The Cell Membrane Stability (
major impact of plant environmental stress is cellular membrane modification,
which results in its perturbed function or total dysfunction. The exact structural
and functional modification caused by stress is not fully resolved. However,
the cellular membrane dysfunction due to stress is well expressed in increased
permeability and leakage of ions out, which can be readily measured by the
efflux of electrolytes. Hence the estimation of membrane dysfunction under
stress by measuring cellular electrolyte leakage from affected leaf tissue into
an aqueous medium is finding a growing use as a measure of
The general protocol involves the application of stress to the leaf after it has been subjected to hardening, followed by the measurement of electrolyte leakage using the conductometric method. The most common application is for heat tolerance and therefore the initial detail is given for heat stress (see schematic outline).
1. The plant must be exposed to moderate heat stress for at least 24h before the test in order to allow for hardening (acclimation). The capacity for hardening is a major component of the capacity for tolerance. Hardening can be achieved in the natural field environment, if heat stress occurs, or in the greenhouse or a programmed growth chamber. Exposure of intact plants for 24h to 320C (cool season plants) to 360C (warm season plants) is sufficient, even at low light.
2. Leaf discs or pieces of leaf tissue cut with scissors or even whole small leaves are detached and placed in standard glass vials that can accommodate a conductivity electrode (see below). The total area of leaf material per vial is about 15 to 25 cm2. The exact area is not important and it does not have to be the same for all vials. The sample is then washed for 2-3 times with de-ionized water. The water is drained off but samples remain wet so that they would not desiccate. In the case of screening, at least 10 vials (samples) are prepared for each genotype. In that case 5 pairs are taken from five different plants (replicates). For each pair, one vial is designated as treatment (T in Figure) and the other as control (C in Figure).
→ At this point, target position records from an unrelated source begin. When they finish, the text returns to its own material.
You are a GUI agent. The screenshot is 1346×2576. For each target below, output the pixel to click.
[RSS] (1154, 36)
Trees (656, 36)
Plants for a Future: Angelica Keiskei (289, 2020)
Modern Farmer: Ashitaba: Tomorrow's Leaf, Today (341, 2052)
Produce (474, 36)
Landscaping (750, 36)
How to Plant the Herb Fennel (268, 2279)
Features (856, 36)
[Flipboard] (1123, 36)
treatment vials are subjected to the heat stress treatment in vitro. (Treatment
can also constitute of low temperature in the case of chilling tolerance). They
are placed in racks and covered (not stoppered) with ‘Saran’ wrap so as to
avoid drying the samples. Racks are placed in thermostated water bath so that
the leaf samples will be completely below the water surface level. Temperature
is set to a predetermined stress (treatment) temperature and the samples remain
in the bath for 1h. The control vials are placed in a rack, covered with Saran
wrap and placed at room temperature. The treatment temperature should be such
that it will result in average population
4. After treatment 20cc of deionized water is added to each vial making certain that all leaf materials are submerged. All vials are then placed for incubation at about 100C (typically, on the lowest refrigerator shelf) for 24h. After incubation the samples are equilibrated for 1h at room temperature and the conductivity of the medium is measured by inserting a conductivity electrode into each vial.
5. All vials covered with Saran wrap or plastic sheet are placed in an autoclave for 15 min to kill all tissues. Conductivity of all samples is measured after samples are equilibrated to room temperature.
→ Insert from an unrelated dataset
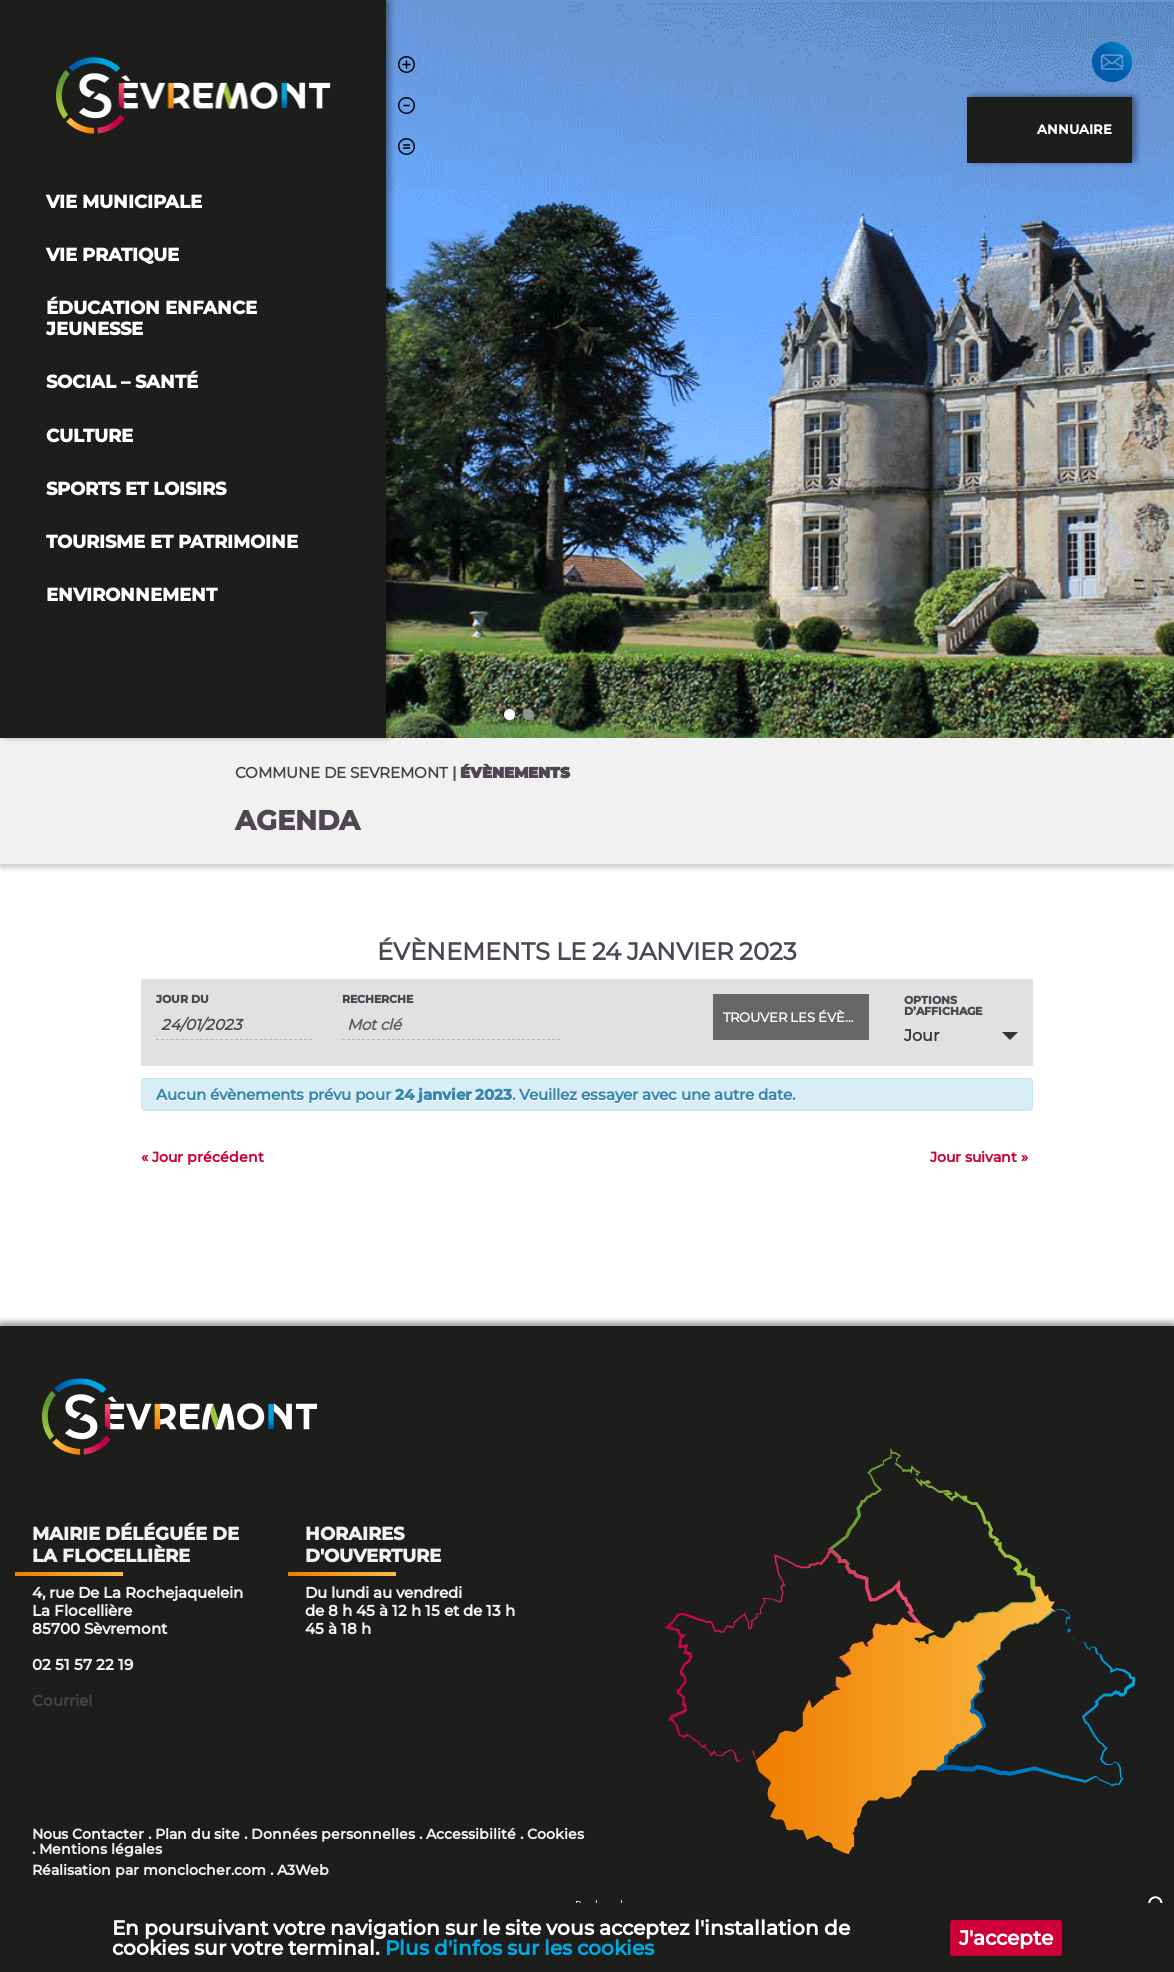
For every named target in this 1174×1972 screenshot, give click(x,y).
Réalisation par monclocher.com (149, 1870)
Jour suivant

6. Calculation: see Figure - where T1 and T2 are treatment conductivities before and after autoclaving and C1 and C2 are the respective control conductivities. Calculated results are often better when each T value is calculated against the average of all C values for the given accession.
CMS for dehydration tolerance
Two methods are used: by applying drought stress to samples either in vivo or in vitro.
In vivo stress: plants of all materials must be stressed to the same relative water content (RWC) of about 60% to 70% (depending on crop species) before being sampled (T1 samples) into stoppered vials and brought to the lab. Samples should not allowed to desiccate between sampling and washing. Control samples are taken from similar leaves of well-watered plants at RWC close to 98%. Once washed, 20 cc of deionized water is added to all samples and they are directly placed for 24h incubation period (#4 above). The remaining procedure is as described above. An example of such work is given by Tripathy et al., 2000. The method requires the monitoring of all entries for leaf RWC when subjected to drought stress, in order to determine time of leaf sampling at the standard RWC.
In vitro stress: This is a simpler procedure. CMS test under drought stress is devised by subjecting the stress samples (T1) to desiccation in vitro in a solution of polyethylene glycol (PEG) (MW 6000 or 8000). Examples are presented by Blum and Ebercon, 1981, Premachandra and Shimada, 1987 and Bajji et al., 2001. This treatment replaces the heat stress treatment as described above and it is performed at room temperature. After 24h (or less) of submergence in PEG the samples are quickly washed to remove PEG from the surface of the samples and then incubated in deionized water as described above. PEG concentration and duration of submergence varies with the experiment, species and PEG. Plants should be subjected to some hardening by drought stress prior to sampling for the stress treatment.
While there is ample evidence to show that heat tolerance in terms of plant production can be reasonably predicted by heat CMS, there is only limited evidence if any that plant production under drought stress is related to CMS under PEG desiccation, partly because this association was not evaluated as extensively as for heat. CMS under PEG stress is not recommended yet as a consensus protocol for drought resistance.